Rachel denegó con la cabeza.

—Pues entonces… —empezó él, pero calló.

Tenía ante él una vida que era una página en blanco. Todo lo que la muchacha había contado de los suyos y de su vida, hora por hora, era superficial. Hewet la observaba, ¿por qué aquella observación incesante? ¿Por qué no la besaba sencillamente? Tenía deseos de que la besasen.

—Una mujer se encuentra sola más a menudo que el hombre, a nadie le importa lo que ella hace. Nada se espera de ella. Salvo si es muy bonita, entonces se interesan por ella porque alegra la vista. Y precisamente eso es lo que me gusta —añadió con energía como si recordara algo muy agradable—. Me gusta pasear por Richmond Park, cantar a solas sabiendo que a nadie le importo. Me encanta observar a la gente de lejos, como les observamos aquella noche en el hotel. Me gusta la libertad como la tienen el viento y el mar.

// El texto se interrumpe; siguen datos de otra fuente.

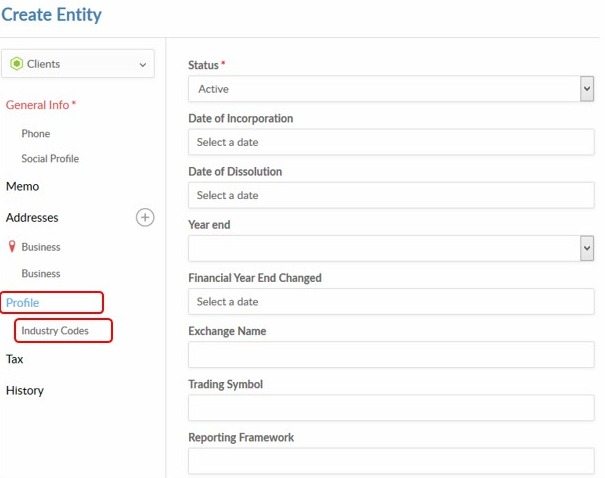
Task: Select Phone in the sidebar
Action: [36, 133]
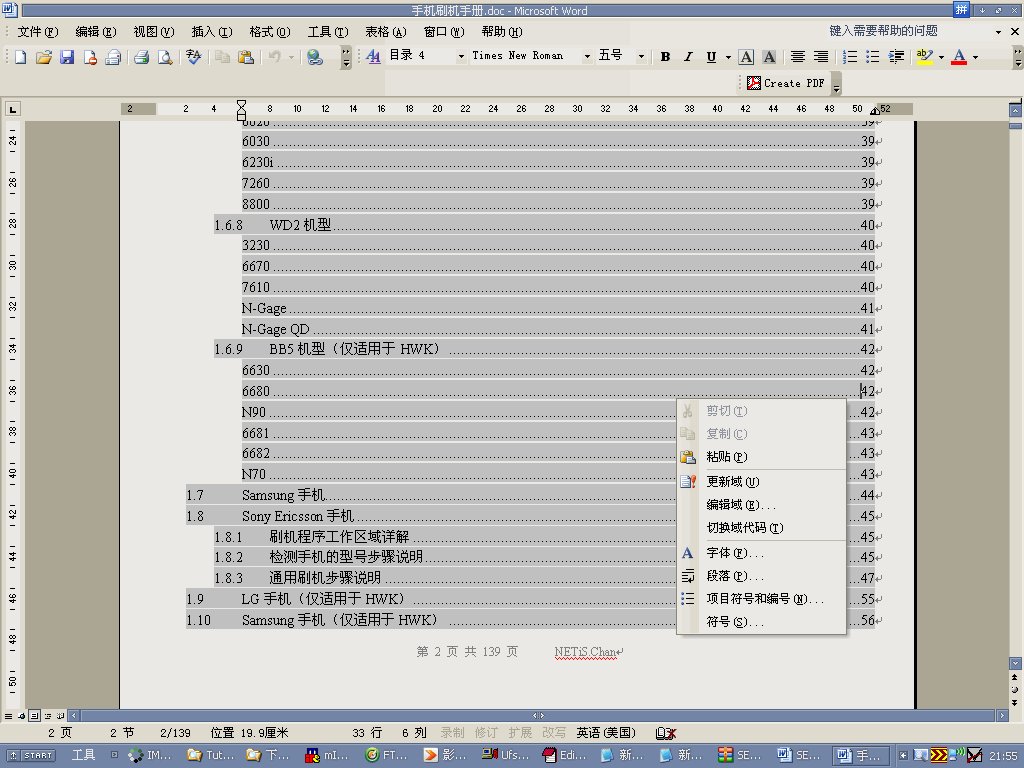Click the Windows START button
The height and width of the screenshot is (768, 1024).
click(32, 755)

Con gesto rápido volvióse casi de espaldas a Hewet y contempló el mar, que empezaba a teñirse de tonalidades amarillentas y reflejar las nubes con reflejos rojizos. Al oír estas últimas palabras, una intensa depresión se apoderó de Hewet. Parecía que se habían acercado mucho y un solo gesto los separaba enormemente. Estaba claro que él no significaba nada para la muchacha y que ésta no sentiría jamás distintos afectos por una persona que por otra.

—Qué tontería —dijo bruscamente—. Lo que a usted le gusta es que la gente la admire. Su verdadero rencor hacia Hirst proviene de que él no la admira.

Hubo un largo silencio, que rompió ella:

—Quizás esté usted en lo cierto. Me gusta la gente si me son agradables.

Volvióse y contempló fijamente a Hewet. Era guapo y respiraba optimismo. La cabeza era bien proporcionada, ojos grandes y soñadores a la par que dominantes. Su boca denotaba ternura y sentimiento. En él respiraba todo energía. Se le adivinaba capaz de fuertes pasiones, dejándose llevar por impulsos y actos poco razonados. Su frente revelaba talento. El mismo interés que se advertía en los ojos a Rachel al mirarle, se traslucía también en su voz.